--- begin SOURCE EXTRACT ---

1.7 The Commission says that it has consulted a range of stakeholders, including national data protection authorities, the European Data Protection Supervisor and representatives of the airline industry and acknowledges that "several" remain to be convinced of the need to use PNR data. The Commission adds, however, that "all agreed that legislation at EU level is preferable to the development of diverging national PNR systems."[3] It says that the scope of the draft Directive is limited to those elements that require a harmonised EU approach, "including the definition of the ways in which PNR can be used by the Member States, the data elements that need to be collected, the purposes for which the information may be used, the communication of the data between the PNR units of the Member States, and the technical conditions for such communication."[4] The Commission adds that it has chosen a "decentralised system" which gives Member States a degree of flexibility in determining how to set up their PNR system.

--- end SOURCE EXTRACT ---
--- begin DATA EXCERPT ---

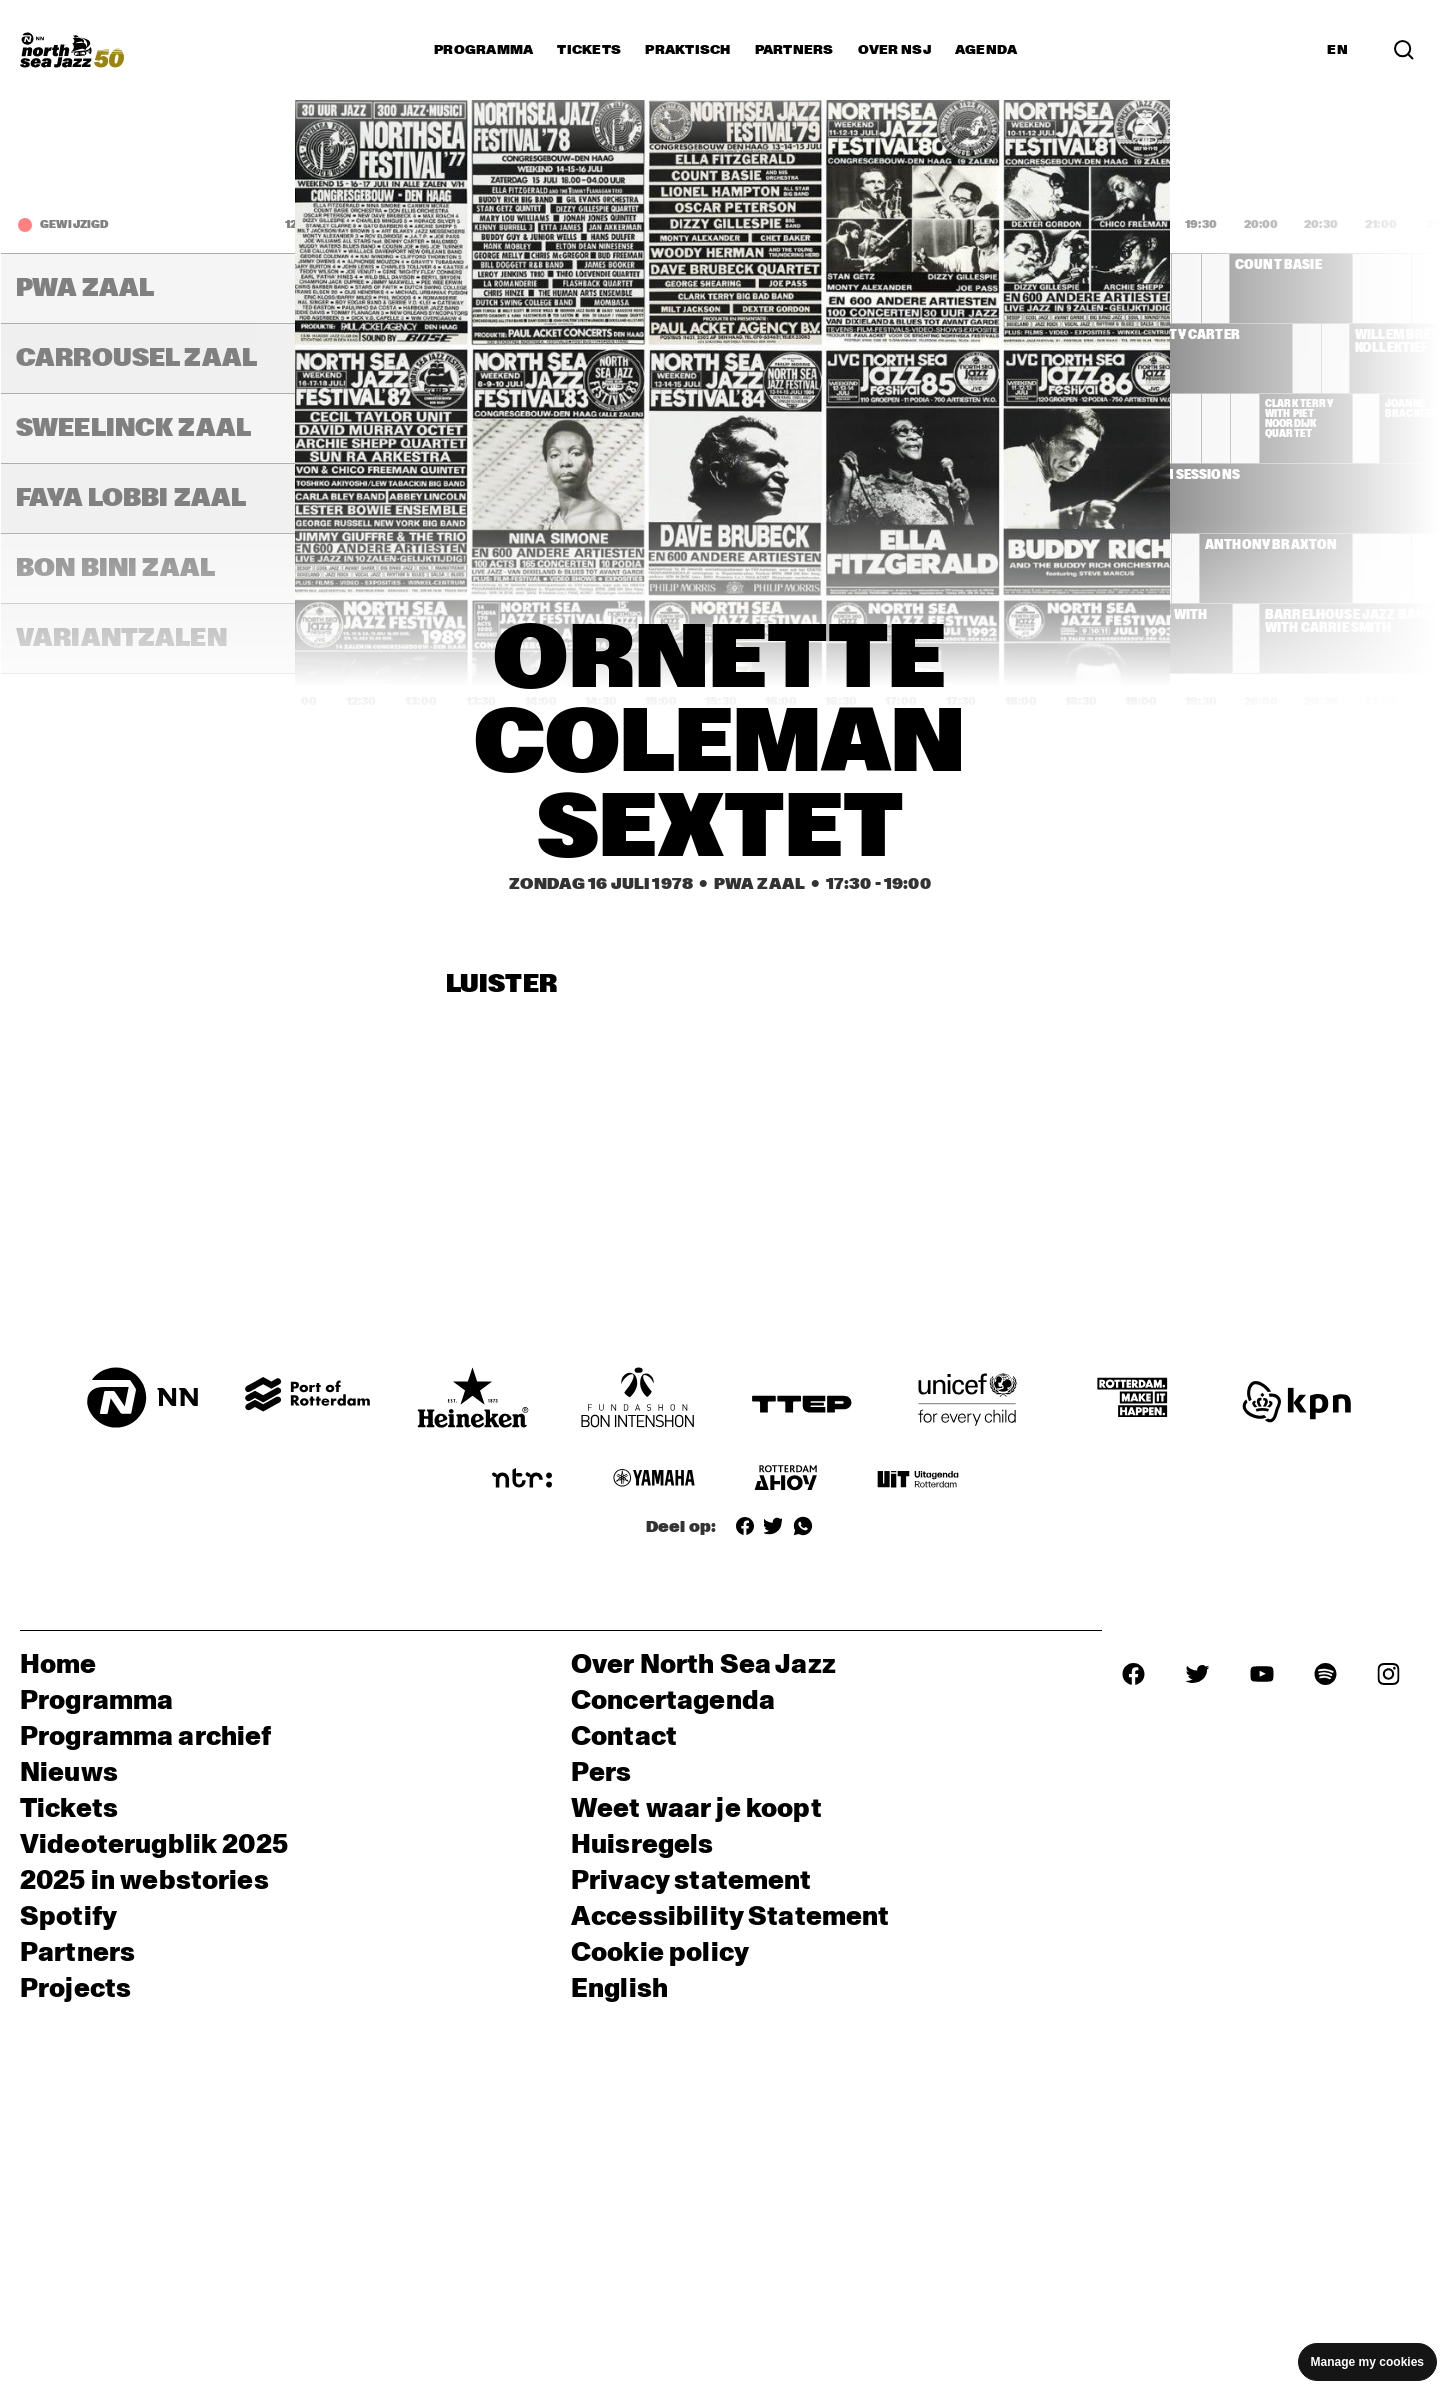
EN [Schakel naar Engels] (1337, 50)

--- end DATA EXCERPT ---

Answer these questions using the passage on the draft PNR Directive above.
1. Besides national data protection authorities, whom did the Commission consult?
2. According to the Commission, what did all agree is preferable to diverging national PNR systems?
3. What kind of system has the Commission chosen, and what does it give Member States?

OUTPUT OF THE EXERCISE
1. The European Data Protection Supervisor and representatives of the airline industry.
2. Legislation at EU level.
3. A "decentralised system," which gives Member States a degree of flexibility in determining how to set up their PNR system.